Stored items:
=====
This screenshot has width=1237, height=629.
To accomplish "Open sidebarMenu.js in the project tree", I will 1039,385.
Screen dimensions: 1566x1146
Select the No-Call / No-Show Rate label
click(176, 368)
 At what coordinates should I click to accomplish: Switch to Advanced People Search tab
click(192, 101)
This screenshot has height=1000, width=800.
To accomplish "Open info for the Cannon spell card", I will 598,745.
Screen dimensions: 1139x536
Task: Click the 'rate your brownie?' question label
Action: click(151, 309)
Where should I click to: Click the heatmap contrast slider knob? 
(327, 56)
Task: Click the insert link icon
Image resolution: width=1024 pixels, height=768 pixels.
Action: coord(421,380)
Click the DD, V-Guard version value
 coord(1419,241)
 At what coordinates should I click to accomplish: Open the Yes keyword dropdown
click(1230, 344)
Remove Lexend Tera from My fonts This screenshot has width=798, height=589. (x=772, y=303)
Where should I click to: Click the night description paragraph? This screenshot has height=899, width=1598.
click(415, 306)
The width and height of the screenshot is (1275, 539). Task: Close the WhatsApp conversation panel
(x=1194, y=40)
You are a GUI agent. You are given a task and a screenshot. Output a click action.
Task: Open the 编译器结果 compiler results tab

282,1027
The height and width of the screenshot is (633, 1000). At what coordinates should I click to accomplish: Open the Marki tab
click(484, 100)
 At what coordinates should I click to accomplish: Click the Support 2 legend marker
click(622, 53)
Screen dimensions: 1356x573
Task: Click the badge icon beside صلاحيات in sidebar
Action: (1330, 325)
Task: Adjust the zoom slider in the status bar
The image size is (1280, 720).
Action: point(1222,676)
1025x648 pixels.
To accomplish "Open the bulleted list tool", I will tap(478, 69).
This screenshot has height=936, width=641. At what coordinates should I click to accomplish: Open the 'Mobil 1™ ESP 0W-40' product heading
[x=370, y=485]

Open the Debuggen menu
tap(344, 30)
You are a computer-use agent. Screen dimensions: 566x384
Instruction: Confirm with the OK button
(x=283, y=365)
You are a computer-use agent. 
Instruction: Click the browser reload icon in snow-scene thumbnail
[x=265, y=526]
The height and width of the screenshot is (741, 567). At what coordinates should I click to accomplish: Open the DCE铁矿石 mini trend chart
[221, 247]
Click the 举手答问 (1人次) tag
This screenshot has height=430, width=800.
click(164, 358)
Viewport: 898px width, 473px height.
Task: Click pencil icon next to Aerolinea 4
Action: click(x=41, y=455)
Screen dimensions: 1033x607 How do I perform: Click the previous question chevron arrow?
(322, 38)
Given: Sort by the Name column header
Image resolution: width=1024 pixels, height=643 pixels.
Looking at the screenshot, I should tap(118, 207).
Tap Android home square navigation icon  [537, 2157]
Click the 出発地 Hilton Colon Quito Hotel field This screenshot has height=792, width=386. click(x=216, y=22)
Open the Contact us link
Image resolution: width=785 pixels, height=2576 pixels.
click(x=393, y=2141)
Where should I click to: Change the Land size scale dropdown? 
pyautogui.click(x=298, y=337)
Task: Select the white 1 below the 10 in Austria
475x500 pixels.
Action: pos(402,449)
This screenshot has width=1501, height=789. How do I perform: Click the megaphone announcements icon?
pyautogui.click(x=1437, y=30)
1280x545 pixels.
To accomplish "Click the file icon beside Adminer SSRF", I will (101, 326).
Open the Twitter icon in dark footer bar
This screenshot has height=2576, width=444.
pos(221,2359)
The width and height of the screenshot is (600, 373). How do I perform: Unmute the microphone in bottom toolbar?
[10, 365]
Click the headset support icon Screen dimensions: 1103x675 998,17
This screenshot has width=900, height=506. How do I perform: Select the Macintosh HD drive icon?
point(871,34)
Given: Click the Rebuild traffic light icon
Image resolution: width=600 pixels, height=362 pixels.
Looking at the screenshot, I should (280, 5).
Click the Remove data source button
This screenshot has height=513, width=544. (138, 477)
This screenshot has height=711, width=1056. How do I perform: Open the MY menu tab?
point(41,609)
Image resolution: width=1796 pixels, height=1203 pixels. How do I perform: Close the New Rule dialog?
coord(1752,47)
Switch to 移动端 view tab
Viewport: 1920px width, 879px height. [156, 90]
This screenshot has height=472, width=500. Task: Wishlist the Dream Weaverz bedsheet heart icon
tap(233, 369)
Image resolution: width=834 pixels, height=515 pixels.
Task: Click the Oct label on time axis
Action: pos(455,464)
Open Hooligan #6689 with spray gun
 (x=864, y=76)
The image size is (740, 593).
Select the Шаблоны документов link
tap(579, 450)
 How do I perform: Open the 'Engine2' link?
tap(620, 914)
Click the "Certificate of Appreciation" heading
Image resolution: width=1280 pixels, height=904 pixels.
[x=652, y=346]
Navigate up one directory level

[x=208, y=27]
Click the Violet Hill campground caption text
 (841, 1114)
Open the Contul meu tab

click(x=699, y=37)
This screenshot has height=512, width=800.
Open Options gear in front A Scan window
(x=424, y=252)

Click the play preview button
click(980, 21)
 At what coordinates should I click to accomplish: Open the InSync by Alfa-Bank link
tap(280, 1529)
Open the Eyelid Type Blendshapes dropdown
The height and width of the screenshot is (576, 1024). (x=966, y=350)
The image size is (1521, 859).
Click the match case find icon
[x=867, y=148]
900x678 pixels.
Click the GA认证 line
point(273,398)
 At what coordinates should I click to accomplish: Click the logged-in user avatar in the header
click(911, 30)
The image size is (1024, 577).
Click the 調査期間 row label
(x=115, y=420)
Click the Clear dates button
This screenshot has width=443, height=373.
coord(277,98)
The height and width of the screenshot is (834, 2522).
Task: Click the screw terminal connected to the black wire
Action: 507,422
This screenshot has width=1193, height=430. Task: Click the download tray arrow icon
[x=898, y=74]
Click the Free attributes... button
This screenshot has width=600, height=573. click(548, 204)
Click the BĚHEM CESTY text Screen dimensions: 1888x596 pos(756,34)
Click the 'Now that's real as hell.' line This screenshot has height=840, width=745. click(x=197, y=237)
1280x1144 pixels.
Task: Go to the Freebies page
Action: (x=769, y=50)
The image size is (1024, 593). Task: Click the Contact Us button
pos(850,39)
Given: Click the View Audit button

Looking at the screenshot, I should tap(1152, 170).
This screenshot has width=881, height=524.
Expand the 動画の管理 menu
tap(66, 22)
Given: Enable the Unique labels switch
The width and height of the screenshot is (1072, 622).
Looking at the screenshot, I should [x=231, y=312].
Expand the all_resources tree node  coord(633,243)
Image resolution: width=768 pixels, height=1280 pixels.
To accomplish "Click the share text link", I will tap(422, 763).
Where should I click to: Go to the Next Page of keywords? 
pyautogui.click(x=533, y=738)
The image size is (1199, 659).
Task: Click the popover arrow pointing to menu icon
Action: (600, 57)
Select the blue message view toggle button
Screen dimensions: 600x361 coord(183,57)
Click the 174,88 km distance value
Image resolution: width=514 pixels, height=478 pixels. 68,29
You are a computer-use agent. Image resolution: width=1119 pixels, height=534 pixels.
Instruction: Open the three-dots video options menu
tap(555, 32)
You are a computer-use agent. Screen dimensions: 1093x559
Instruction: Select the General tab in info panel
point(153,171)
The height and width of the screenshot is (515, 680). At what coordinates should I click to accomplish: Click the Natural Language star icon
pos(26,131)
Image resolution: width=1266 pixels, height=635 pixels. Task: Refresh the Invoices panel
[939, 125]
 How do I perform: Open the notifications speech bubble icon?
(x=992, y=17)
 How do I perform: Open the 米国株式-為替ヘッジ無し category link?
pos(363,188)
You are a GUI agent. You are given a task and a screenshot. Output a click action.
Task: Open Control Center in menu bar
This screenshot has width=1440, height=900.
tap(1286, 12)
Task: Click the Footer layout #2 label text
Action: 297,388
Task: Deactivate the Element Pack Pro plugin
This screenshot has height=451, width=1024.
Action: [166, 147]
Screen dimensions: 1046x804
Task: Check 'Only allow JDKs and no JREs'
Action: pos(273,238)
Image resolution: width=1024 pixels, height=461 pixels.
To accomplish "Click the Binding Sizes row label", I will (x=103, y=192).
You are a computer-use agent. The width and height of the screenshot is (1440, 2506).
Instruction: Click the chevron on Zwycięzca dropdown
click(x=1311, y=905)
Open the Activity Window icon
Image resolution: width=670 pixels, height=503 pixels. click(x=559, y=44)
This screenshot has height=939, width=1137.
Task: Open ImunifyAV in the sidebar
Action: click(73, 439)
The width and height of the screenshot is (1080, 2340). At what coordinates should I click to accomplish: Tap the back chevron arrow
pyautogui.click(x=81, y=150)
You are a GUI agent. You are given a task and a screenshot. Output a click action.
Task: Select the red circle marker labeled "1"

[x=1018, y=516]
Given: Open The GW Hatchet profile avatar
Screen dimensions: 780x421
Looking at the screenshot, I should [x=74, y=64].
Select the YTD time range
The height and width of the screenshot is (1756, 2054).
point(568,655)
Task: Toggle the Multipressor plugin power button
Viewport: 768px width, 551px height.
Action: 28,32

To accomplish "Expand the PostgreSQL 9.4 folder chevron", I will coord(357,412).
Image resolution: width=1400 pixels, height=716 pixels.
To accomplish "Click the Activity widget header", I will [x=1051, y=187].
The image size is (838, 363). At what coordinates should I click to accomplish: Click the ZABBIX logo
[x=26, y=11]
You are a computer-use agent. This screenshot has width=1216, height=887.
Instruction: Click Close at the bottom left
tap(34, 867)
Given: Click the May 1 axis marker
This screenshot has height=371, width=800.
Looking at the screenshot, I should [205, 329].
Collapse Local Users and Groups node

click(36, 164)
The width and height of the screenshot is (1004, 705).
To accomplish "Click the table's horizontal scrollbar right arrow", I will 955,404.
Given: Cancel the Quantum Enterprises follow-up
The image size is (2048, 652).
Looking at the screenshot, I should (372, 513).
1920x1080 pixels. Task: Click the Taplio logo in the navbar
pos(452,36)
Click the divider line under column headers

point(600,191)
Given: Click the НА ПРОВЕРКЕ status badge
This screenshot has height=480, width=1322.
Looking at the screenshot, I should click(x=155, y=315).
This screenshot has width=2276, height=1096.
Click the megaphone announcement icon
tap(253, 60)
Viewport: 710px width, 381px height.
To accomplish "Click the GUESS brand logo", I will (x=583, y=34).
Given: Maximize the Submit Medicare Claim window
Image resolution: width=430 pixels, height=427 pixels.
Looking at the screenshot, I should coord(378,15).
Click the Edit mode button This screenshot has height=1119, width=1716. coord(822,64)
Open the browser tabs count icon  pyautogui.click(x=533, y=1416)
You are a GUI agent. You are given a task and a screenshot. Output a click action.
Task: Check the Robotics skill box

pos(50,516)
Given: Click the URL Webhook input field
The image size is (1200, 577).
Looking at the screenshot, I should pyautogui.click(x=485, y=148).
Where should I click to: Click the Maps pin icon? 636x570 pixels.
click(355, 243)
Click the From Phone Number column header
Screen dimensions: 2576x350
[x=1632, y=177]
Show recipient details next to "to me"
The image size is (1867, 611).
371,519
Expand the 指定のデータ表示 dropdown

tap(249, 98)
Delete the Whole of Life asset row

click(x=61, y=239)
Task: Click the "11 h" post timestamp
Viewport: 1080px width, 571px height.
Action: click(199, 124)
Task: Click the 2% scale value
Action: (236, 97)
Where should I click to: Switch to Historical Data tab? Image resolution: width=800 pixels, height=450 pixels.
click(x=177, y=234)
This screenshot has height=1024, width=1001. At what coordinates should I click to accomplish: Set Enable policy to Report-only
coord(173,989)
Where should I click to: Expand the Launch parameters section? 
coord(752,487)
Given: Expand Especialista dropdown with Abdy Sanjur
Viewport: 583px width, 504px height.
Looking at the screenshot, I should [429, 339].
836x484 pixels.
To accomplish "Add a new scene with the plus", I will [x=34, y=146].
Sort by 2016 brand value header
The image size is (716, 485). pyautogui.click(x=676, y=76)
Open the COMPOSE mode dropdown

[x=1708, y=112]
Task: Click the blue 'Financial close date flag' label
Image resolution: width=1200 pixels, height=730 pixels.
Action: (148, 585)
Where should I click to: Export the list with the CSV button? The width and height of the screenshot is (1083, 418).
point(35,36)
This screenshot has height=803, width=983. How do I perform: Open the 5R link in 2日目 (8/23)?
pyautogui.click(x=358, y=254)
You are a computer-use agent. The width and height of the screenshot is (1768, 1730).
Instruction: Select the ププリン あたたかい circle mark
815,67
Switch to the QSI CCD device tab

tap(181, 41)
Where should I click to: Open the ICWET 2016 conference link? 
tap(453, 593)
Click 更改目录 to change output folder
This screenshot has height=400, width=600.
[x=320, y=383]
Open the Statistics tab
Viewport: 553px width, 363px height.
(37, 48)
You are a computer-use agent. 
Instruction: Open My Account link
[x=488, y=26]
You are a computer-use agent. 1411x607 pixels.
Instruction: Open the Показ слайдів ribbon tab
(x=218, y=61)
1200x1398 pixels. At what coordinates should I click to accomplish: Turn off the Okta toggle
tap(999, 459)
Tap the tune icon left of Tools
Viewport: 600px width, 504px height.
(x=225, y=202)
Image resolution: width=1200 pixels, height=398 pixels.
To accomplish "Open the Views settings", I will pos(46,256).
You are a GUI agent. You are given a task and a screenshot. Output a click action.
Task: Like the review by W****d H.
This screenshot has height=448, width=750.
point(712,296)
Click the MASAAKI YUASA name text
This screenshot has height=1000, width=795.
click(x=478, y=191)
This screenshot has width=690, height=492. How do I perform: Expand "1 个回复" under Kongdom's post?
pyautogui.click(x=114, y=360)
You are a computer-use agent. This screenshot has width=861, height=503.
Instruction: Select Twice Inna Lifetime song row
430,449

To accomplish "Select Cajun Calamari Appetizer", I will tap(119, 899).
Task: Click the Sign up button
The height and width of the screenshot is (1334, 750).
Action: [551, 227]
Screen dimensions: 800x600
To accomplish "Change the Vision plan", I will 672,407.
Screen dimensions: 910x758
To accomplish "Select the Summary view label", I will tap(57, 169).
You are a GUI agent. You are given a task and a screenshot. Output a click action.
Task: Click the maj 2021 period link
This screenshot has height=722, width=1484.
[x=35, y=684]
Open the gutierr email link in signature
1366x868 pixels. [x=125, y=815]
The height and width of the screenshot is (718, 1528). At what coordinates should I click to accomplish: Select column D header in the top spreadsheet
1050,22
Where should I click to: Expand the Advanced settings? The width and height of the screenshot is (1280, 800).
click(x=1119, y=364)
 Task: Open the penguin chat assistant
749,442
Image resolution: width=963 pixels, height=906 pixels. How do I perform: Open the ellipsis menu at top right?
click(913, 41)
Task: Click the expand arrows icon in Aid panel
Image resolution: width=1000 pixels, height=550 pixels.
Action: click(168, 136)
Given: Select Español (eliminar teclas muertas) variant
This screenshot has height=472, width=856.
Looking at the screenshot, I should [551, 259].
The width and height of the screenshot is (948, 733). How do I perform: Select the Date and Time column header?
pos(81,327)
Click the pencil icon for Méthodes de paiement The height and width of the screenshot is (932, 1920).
=====
**What is required:** Every line in the data above that contains "plugin" needs to be copied.

**Answer section:**
Task: Deactivate the Element Pack Pro plugin
Task: Toggle the Multipressor plugin power button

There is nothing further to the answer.